→ What to work on
Among the entries below, find the lines holding "Mini" and copy them.

Data records:
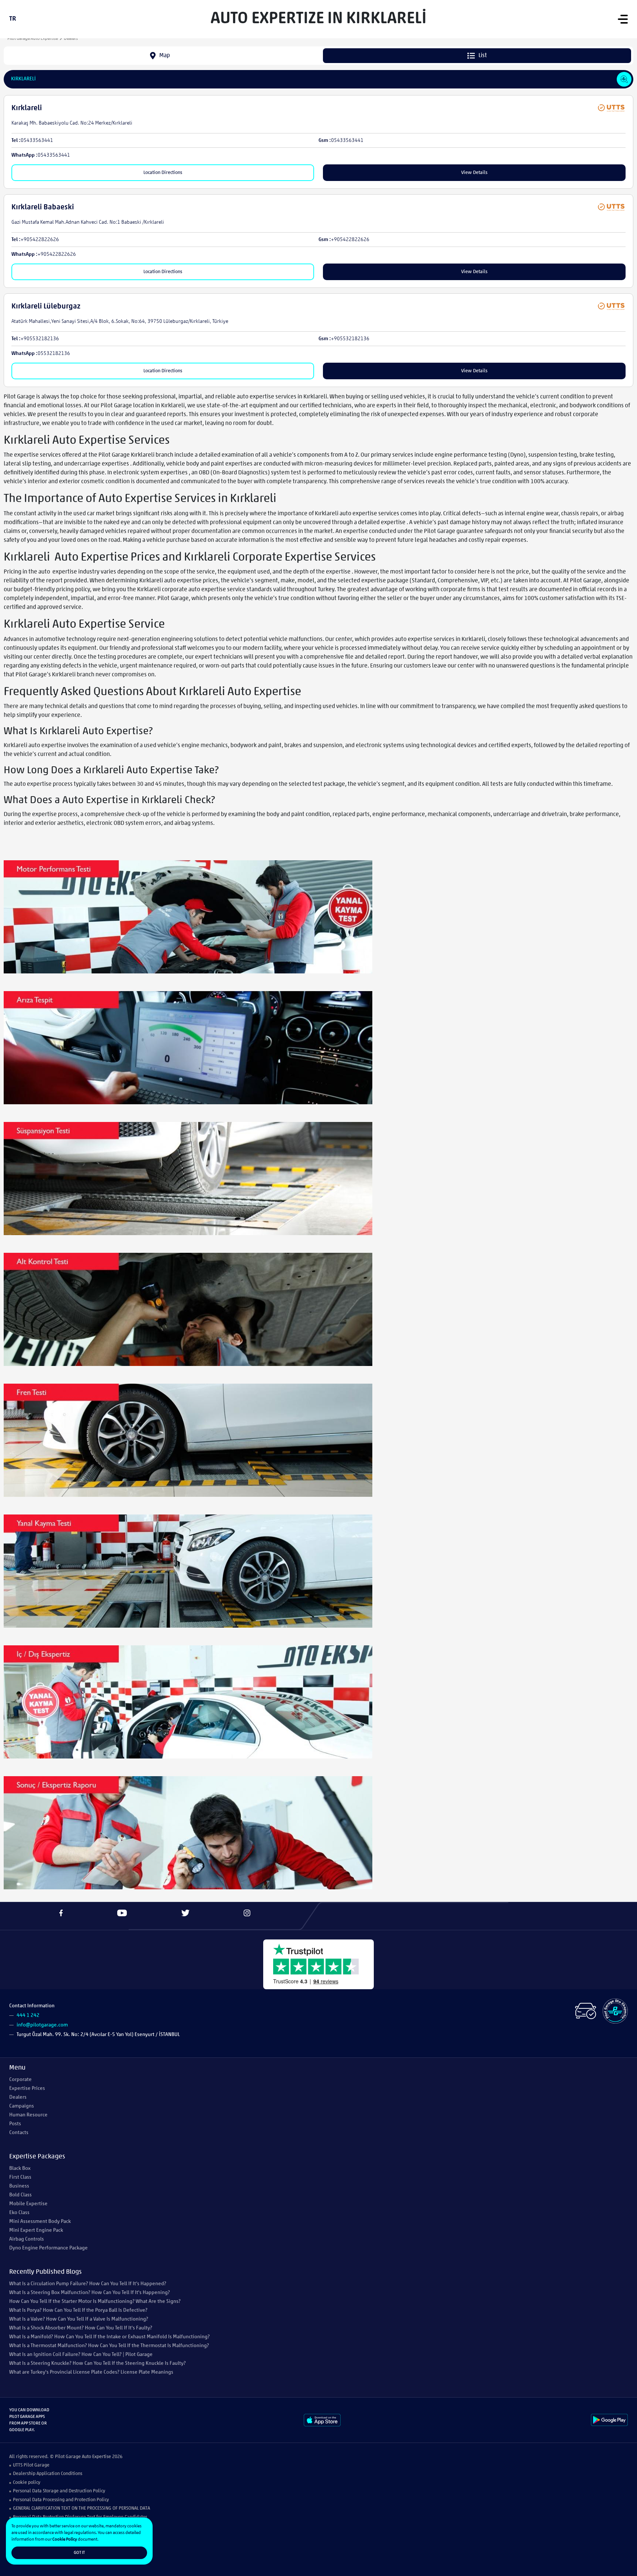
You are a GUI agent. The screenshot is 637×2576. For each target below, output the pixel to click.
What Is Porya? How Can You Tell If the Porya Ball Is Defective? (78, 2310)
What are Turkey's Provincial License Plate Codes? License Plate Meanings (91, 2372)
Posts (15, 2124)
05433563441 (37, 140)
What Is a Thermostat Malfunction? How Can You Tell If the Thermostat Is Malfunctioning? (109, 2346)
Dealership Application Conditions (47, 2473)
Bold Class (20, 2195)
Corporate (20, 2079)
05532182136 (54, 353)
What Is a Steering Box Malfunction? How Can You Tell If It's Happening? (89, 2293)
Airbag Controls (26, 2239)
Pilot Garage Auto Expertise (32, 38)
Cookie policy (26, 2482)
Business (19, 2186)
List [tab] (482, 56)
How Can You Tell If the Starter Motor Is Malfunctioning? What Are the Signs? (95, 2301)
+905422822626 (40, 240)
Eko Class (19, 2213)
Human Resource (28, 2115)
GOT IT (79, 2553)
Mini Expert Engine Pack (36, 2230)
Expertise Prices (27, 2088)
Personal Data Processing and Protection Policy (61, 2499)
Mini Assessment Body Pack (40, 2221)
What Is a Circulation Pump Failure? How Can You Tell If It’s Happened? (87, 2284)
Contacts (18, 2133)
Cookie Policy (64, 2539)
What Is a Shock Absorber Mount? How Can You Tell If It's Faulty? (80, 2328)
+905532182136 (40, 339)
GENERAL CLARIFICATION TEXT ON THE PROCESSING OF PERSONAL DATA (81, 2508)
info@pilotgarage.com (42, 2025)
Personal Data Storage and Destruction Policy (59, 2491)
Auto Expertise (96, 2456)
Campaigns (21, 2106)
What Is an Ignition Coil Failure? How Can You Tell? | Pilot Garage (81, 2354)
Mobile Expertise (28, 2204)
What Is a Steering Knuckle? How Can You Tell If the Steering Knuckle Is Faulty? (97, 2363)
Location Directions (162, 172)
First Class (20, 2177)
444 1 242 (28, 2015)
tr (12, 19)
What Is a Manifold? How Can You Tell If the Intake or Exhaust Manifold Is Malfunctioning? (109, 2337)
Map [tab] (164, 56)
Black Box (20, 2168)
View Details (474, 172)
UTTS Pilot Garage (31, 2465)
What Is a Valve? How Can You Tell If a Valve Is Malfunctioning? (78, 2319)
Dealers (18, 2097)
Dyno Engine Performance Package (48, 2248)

→ Solution to the problem
Mini Expert Engine Pack (36, 2230)
Mini Assessment Body Pack (40, 2221)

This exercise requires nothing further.